*deep breath*

So, after a heated conversation yesterday afternoon, that ended with me being told that he "would take my phone of me and smash it" because I went over my cap last month (quite a lot over, I had no idea, and TBH I am going to call Vodafone and ask them to check the billing ,etc, I have had the same cap for 5 years and NEVER even come close to using it all, let alone going over by $400)
Anyway, I was furious. I am furious. DH has NEVER EVER pulled the "I earn the money" card on me in such a domineering way before and I don't like it.
He earns the money, it goes into an account in his name, I have recently given over the responsibility of paying the bills and the finances to him (I suck with money anyway, but I don't think he really aprreciated how much every really cost and how much of a PITA it is to have to worry about it, so let him do it now). Which I am happy with. Never concerned me before really. He transfers most of the money into another account I have access to, I have the debit card for it, and he doesn't question what I spend etc, so I don't feel controlled like that.

We are coming very very slowly back from a split in our relationship, that has been going on for most of the year. And I am still not sure how much I am forcing myself to stay, how much because I am scared to leave and how much is because I really do love him. This last night though has made me seriously reconsider what I am doing.

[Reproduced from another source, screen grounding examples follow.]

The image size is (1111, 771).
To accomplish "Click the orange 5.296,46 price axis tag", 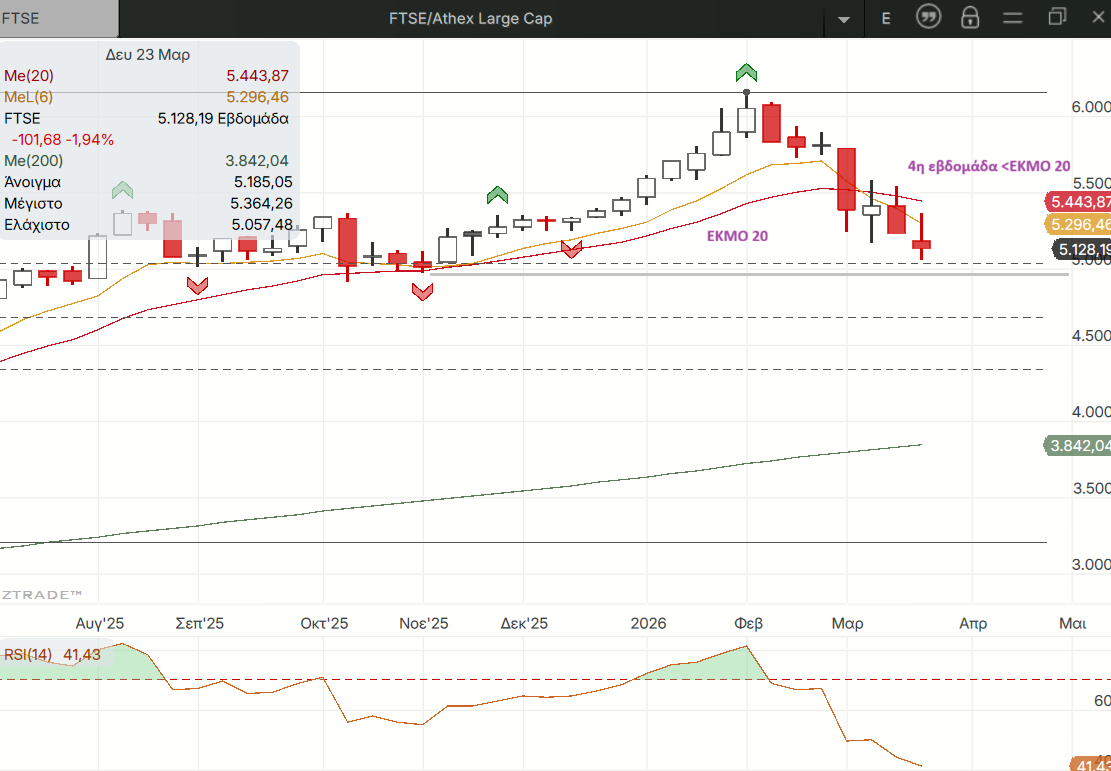I will pos(1078,224).
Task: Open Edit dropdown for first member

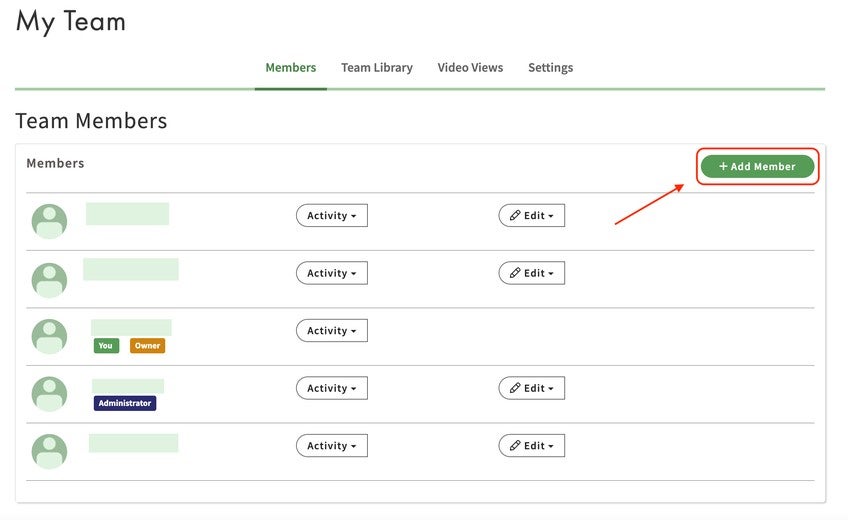Action: (x=531, y=216)
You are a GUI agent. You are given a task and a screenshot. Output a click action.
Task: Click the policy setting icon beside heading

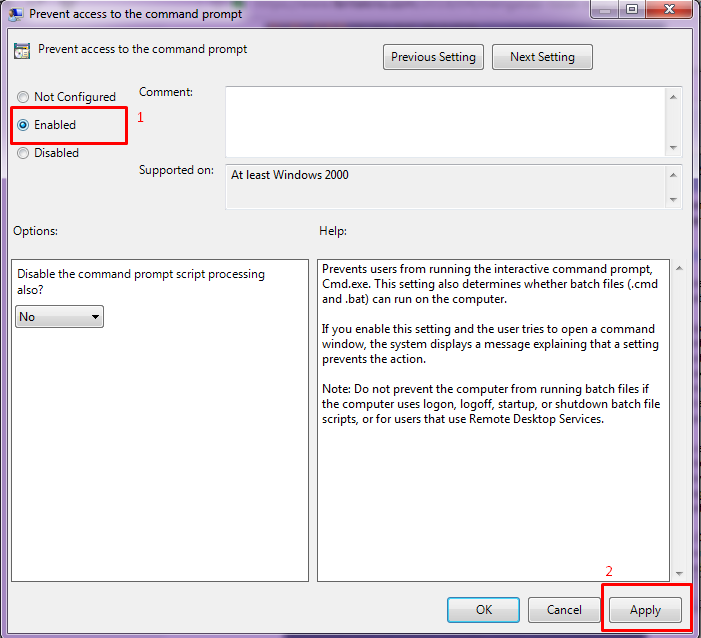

I went in to his study about 15mins after his comment and asked him if he wants me to bill him weekly, fortnightly or monthly. He asked for what. I said, "Raising your children, cleaning your house, doing your washing and cooking your meals." He is such an arrogant ***** sometimes, I honestly don't know if I can do this. He said that I should write up an itemeised list of expenses for him to look at. I told him he better think about it carefulyl, not sure he can actually afford me.


I am in a situation where I can get no assistance from CL - I don't work, but I am studying FT, but that doesn't matter, because he earns too much money.
I need some advice. I want to begin to become financially independent. And if I am being completely honest, I want to do it so he doesn't know, and so I can leave him. I am not happy and this is just sucha clear smack in the face of how our relationship functions, it is scary. I don't like him.

So, how do I begin to do this? Is it amatter of just squirreling away a couple of hundred dollars a week into a secret bank account? Is there some way I can apply to CL to be considered independent of my husband? I hate this. I hate that I have let myself become so dependent on a someone else. I hate that I don't have teh security and autonomy in my own life to pack up and leave my husband, all becuase I have no money of my own.